(TASK):
An exact reproduction of each record is required.

(PROVIDED INFORMATION):

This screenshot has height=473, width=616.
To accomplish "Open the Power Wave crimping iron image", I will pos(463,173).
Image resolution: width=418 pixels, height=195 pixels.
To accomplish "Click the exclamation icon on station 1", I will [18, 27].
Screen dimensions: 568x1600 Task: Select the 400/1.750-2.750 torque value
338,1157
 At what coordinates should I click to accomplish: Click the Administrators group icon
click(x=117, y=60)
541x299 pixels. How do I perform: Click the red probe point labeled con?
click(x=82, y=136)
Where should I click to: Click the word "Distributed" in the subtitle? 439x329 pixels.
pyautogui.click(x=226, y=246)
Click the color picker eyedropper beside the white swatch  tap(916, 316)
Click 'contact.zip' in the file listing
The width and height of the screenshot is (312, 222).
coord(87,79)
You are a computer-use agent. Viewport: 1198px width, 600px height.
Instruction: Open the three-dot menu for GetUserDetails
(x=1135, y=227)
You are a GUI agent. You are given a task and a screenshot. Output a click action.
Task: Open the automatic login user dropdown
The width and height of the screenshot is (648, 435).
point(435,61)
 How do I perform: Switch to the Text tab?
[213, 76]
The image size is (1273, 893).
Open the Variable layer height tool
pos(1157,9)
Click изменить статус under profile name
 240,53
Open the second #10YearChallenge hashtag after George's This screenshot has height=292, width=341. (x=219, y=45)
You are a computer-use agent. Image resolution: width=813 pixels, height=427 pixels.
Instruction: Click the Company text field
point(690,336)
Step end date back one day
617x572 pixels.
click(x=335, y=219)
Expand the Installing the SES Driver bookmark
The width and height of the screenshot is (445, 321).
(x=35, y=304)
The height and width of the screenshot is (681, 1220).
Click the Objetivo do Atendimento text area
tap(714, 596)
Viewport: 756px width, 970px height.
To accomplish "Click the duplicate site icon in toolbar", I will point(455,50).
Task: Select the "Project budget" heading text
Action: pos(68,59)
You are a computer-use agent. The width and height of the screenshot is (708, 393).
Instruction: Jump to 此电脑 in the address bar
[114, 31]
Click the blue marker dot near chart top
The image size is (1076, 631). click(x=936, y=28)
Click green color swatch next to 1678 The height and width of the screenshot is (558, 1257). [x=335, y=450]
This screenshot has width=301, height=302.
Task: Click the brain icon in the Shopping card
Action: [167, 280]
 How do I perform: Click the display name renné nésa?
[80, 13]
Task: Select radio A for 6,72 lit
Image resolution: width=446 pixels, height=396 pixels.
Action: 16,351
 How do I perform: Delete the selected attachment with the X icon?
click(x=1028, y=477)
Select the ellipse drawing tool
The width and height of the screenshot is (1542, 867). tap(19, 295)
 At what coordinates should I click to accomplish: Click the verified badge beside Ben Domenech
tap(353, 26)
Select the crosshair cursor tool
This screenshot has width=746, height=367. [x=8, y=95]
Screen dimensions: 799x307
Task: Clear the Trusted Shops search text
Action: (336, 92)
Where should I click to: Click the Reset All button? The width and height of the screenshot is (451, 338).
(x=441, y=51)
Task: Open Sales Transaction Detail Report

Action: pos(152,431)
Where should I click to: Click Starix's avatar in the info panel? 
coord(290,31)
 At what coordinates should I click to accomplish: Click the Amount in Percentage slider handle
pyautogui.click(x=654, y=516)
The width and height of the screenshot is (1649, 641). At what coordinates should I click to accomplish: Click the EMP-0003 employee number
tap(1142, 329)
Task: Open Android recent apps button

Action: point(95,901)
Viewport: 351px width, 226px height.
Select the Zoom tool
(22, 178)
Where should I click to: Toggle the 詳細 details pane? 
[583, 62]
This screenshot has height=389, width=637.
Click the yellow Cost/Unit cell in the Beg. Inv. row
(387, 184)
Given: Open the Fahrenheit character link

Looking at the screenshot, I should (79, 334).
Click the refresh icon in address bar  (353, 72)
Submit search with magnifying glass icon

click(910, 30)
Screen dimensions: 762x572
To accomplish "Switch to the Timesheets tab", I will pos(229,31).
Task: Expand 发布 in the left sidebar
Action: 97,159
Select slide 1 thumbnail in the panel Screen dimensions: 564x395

(WORKED SOLUTION):
This screenshot has height=473, width=616.
To accomplish "Open the Power Wave crimping iron image", I will pos(463,173).
Image resolution: width=418 pixels, height=195 pixels.
To accomplish "Click the exclamation icon on station 1", I will [18, 27].
Screen dimensions: 568x1600 Task: Select the 400/1.750-2.750 torque value
338,1157
 At what coordinates should I click to accomplish: Click the Administrators group icon
click(x=117, y=60)
541x299 pixels. How do I perform: Click the red probe point labeled con?
click(x=82, y=136)
Where should I click to: Click the word "Distributed" in the subtitle? 439x329 pixels.
pyautogui.click(x=226, y=246)
Click the color picker eyedropper beside the white swatch  tap(916, 316)
Click 'contact.zip' in the file listing
The width and height of the screenshot is (312, 222).
coord(87,79)
You are a computer-use agent. Viewport: 1198px width, 600px height.
Instruction: Open the three-dot menu for GetUserDetails
(x=1135, y=227)
You are a GUI agent. You are given a task and a screenshot. Output a click action.
Task: Open the automatic login user dropdown
The width and height of the screenshot is (648, 435).
point(435,61)
 How do I perform: Switch to the Text tab?
[213, 76]
The image size is (1273, 893).
Open the Variable layer height tool
pos(1157,9)
Click изменить статус under profile name
 240,53
Open the second #10YearChallenge hashtag after George's This screenshot has height=292, width=341. (x=219, y=45)
You are a computer-use agent. Image resolution: width=813 pixels, height=427 pixels.
Instruction: Click the Company text field
point(690,336)
Step end date back one day
617x572 pixels.
click(x=335, y=219)
Expand the Installing the SES Driver bookmark
The width and height of the screenshot is (445, 321).
(x=35, y=304)
The height and width of the screenshot is (681, 1220).
Click the Objetivo do Atendimento text area
tap(714, 596)
Viewport: 756px width, 970px height.
To accomplish "Click the duplicate site icon in toolbar", I will point(455,50).
Task: Select the "Project budget" heading text
Action: pos(68,59)
You are a computer-use agent. The width and height of the screenshot is (708, 393).
Instruction: Jump to 此电脑 in the address bar
[114, 31]
Click the blue marker dot near chart top
The image size is (1076, 631). click(x=936, y=28)
Click green color swatch next to 1678 The height and width of the screenshot is (558, 1257). [x=335, y=450]
This screenshot has width=301, height=302.
Task: Click the brain icon in the Shopping card
Action: [167, 280]
 How do I perform: Click the display name renné nésa?
[80, 13]
Task: Select radio A for 6,72 lit
Image resolution: width=446 pixels, height=396 pixels.
Action: 16,351
 How do I perform: Delete the selected attachment with the X icon?
click(x=1028, y=477)
Select the ellipse drawing tool
The width and height of the screenshot is (1542, 867). tap(19, 295)
 At what coordinates should I click to accomplish: Click the verified badge beside Ben Domenech
tap(353, 26)
Select the crosshair cursor tool
This screenshot has width=746, height=367. [x=8, y=95]
Screen dimensions: 799x307
Task: Clear the Trusted Shops search text
Action: (336, 92)
Where should I click to: Click the Reset All button? The width and height of the screenshot is (451, 338).
(x=441, y=51)
Task: Open Sales Transaction Detail Report

Action: pos(152,431)
Where should I click to: Click Starix's avatar in the info panel? 
coord(290,31)
 At what coordinates should I click to accomplish: Click the Amount in Percentage slider handle
pyautogui.click(x=654, y=516)
The width and height of the screenshot is (1649, 641). At what coordinates should I click to accomplish: Click the EMP-0003 employee number
tap(1142, 329)
Task: Open Android recent apps button

Action: point(95,901)
Viewport: 351px width, 226px height.
Select the Zoom tool
(22, 178)
Where should I click to: Toggle the 詳細 details pane? 
[583, 62]
This screenshot has height=389, width=637.
Click the yellow Cost/Unit cell in the Beg. Inv. row
(387, 184)
Given: Open the Fahrenheit character link

Looking at the screenshot, I should (79, 334).
Click the refresh icon in address bar  (353, 72)
Submit search with magnifying glass icon

click(910, 30)
Screen dimensions: 762x572
To accomplish "Switch to the Timesheets tab", I will pos(229,31).
Task: Expand 发布 in the left sidebar
Action: 97,159
Select slide 1 thumbnail in the panel Screen dimensions: 564x395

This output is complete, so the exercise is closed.